Estudante Álvaro Recoba em seu ambiente de estudo à distância. | Foto: Arquivo pessoal

Mesmo concordando com todas o impacto da crise sanitária em seu cotidiano, o estudante Álvaro Recoba assume a responsabilidade no que tange aos resultados obtidos. “Sei que poderia ter me saído melhor, então não culpo só a pandemia, porque eu tenho internet em casa e muito acesso à informação, diferente de muitos estudantes que não tiveram condições de acessar aulas, por exemplo”, acrescenta.

Estratégias para reduzir o impacto nos estudos

Na tentativa de melhorar tal conjuntura, a secretária de Estado de Educação, Fátima Gavioli, algumas das estratégias utilizadas pelo Governo Estadual. O programa Seduc em Ação, por exemplo, contou com diversos projetos de transmissão de aulas ao vivo no canal da Televisão Brasil Central (TBC) e nas rádios Brasil Central AM e FM.

O primeiro foi o projeto Goiás Bem no Enem em Casa, que ofereceu aulas e conteúdos direcionados a mais de 46 mil estudantes da rede estadual de ensino. Nele, videoaulas periódicas, com duração de 10 a 20 minutos, via aplicativo de mensagens foram encaminhadas, todas as segundas e sextas-feiras. Já o segmento “Goiás Bem no Enem na TV” foi transmitido via TBC, aos sábados, e contou com duas aulas televisionadas a cada semana.

Também fizeram parte das ações o projeto “Segundou!!!” com transmissão, via aplicativo de conversa, de vídeos com indicações que contemplam filmes, séries e documentários. A maratona de estudos ainda contou com o “Desafio Weekend”, onde eram enviadas listas de exercícios no padrão da avaliação nacional, dividida em quatro áreas de conhecimento: Ciências da Natureza, Ciências Humanas, Matemática e Linguagens e Códigos. Com os desafios, os alunos receberam videoaulas e a resolução dos enunciados. O suporte da Secretaria de Educação (Seduc) ainda encaminhou videoaulas aos alunos às sextas-feiras com dicas de literatura, por meio do projeto “Sextou!!!”; além de pílulas sobre todos os conteúdos do Enem no “Minuto Enem”.
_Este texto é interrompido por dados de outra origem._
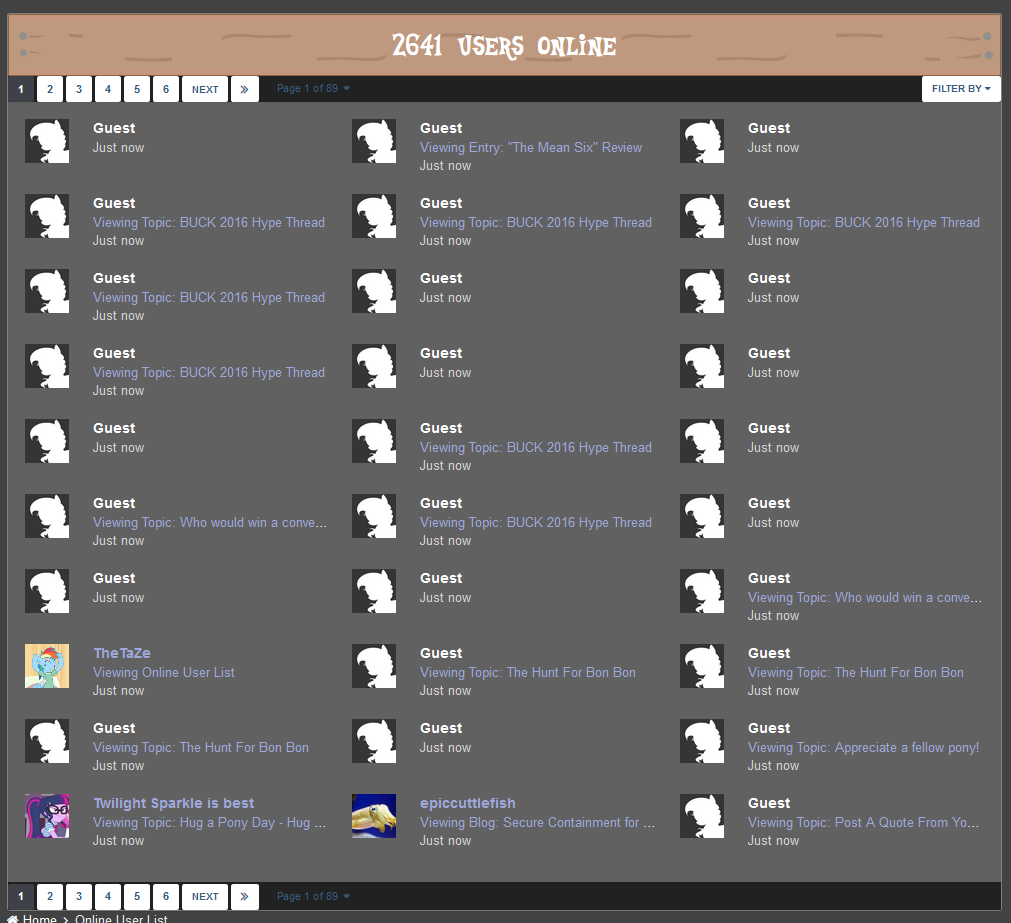
Task: Click guest avatar beside "The Mean Six" entry
Action: (x=374, y=141)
“Nós preparamos nossos alunos para o Enem. Tudo o que você imaginar que pudesse ser feito, o estado de Goiás fez para que o prejuízo fosse o menor possível. Cada aluno da rede pública estadual que conseguiu fazer o Enem 2020, foi fruto da articulação de um trabalho planejamento da Seduc, das escolas de ensino médio e de um tamanho esforço para que eles não desistissem da prova”, disse Fátima.  

Perspectivas futuras

Apesar das dificuldades e de não terem ficado completamente satisfeitos com seus resultados da edição de 2020 do Exame Nacional do Ensino Médio (Enem), tanto Ana Clara, quanto Álvaro tiveram altas notas na redação da prova, tendo tirado 920 e 900, respectivamente. Hoje, Ana Clara diz ter se adaptado ao ensino remoto e conta ter se matriculado em um cursinho pré-vestibular completamente online em 2021.

A opinião da secretária de Estado de Educação, Fátima Gavioli, é que o ensino híbrido, que ocorre tanto na modalidade presencial, quanto remota, veio para ficar. Para ela, se trata de inclusão e da universalização do ensino. “Vamos precisar dele para dar aulas de nivelamento e de reforço, então vamos aprimorá-lo cada vez mais e adquirir novos equipamentos, para que os alunos possam assistir aulas a qualquer momento, de suas casas, e tirar todas as suas dúvidas. Isso garante que um aluno que mora a 50km da escola, ao invés de pegar um ônibus e ir todos os dias presencialmente, possa assistir as aulas em tempo real apenas com a instalação de uma antena que dê sinal de internet”, conclui Fátima.